═══ INFORMATION SHOWN ═══
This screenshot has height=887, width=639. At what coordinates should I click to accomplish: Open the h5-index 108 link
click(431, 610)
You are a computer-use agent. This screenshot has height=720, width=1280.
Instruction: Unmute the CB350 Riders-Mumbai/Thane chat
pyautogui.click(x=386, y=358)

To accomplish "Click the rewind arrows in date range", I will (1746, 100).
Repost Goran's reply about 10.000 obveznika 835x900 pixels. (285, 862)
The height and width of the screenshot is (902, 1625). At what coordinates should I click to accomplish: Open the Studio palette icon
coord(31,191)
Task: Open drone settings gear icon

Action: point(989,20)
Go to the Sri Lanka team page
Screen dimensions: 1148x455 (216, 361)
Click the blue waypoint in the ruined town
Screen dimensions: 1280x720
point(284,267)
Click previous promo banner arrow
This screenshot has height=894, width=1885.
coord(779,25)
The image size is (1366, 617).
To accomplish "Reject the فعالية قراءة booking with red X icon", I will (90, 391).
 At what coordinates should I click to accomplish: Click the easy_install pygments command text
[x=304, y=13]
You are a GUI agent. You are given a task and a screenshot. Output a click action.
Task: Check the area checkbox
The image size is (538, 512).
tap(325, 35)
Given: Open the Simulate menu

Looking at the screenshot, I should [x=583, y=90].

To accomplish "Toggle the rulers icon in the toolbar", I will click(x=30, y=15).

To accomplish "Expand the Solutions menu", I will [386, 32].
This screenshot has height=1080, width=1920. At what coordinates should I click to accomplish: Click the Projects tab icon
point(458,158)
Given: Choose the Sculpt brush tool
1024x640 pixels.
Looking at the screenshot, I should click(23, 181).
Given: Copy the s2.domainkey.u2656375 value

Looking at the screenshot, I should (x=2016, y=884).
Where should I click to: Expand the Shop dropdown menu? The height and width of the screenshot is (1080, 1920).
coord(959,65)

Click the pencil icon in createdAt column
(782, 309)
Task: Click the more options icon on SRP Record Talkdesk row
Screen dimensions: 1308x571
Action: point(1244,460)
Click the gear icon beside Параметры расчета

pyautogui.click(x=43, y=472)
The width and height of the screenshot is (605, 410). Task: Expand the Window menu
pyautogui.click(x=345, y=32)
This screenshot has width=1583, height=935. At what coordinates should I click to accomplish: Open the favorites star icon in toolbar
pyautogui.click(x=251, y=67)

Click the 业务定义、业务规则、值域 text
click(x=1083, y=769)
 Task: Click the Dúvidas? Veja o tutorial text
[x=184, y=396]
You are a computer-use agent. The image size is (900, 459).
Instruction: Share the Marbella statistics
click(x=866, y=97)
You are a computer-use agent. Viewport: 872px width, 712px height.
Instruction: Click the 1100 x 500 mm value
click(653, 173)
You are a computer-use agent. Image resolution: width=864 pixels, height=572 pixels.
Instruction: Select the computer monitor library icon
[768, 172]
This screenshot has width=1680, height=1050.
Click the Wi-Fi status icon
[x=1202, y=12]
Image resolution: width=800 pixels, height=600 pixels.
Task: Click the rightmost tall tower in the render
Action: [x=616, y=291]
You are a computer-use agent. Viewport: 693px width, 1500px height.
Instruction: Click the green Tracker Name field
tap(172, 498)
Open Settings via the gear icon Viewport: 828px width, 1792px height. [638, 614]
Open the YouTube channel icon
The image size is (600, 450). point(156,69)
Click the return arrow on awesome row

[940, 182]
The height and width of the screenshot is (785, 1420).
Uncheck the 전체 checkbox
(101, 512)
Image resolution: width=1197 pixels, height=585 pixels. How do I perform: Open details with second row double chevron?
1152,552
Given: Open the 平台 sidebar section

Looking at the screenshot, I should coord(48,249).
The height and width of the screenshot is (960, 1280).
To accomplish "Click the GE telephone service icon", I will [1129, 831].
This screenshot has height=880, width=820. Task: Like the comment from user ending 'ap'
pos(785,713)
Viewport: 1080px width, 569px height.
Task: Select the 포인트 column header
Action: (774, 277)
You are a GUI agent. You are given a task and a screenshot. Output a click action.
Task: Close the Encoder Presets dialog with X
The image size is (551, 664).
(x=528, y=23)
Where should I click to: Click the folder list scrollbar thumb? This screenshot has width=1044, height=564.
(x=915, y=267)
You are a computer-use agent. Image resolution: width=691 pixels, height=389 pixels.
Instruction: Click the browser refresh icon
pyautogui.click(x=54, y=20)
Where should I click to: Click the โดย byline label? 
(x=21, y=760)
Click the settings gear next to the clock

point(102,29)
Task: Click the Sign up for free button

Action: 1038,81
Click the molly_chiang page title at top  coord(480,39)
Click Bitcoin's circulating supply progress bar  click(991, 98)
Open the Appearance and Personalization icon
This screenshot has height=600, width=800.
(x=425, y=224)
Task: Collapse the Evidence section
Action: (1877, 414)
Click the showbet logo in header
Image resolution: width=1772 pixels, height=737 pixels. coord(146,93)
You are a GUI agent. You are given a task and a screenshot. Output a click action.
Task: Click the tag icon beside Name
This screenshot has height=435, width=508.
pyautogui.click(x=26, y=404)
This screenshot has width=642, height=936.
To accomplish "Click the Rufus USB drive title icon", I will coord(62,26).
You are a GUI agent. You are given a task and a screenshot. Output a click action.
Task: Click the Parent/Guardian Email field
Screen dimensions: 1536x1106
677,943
═══
**WHAT TO PRODUCE:**
How many of the lines in the records include the string "title"? Reply with the number alone.

**ANSWER TO THE PROBLEM:**
2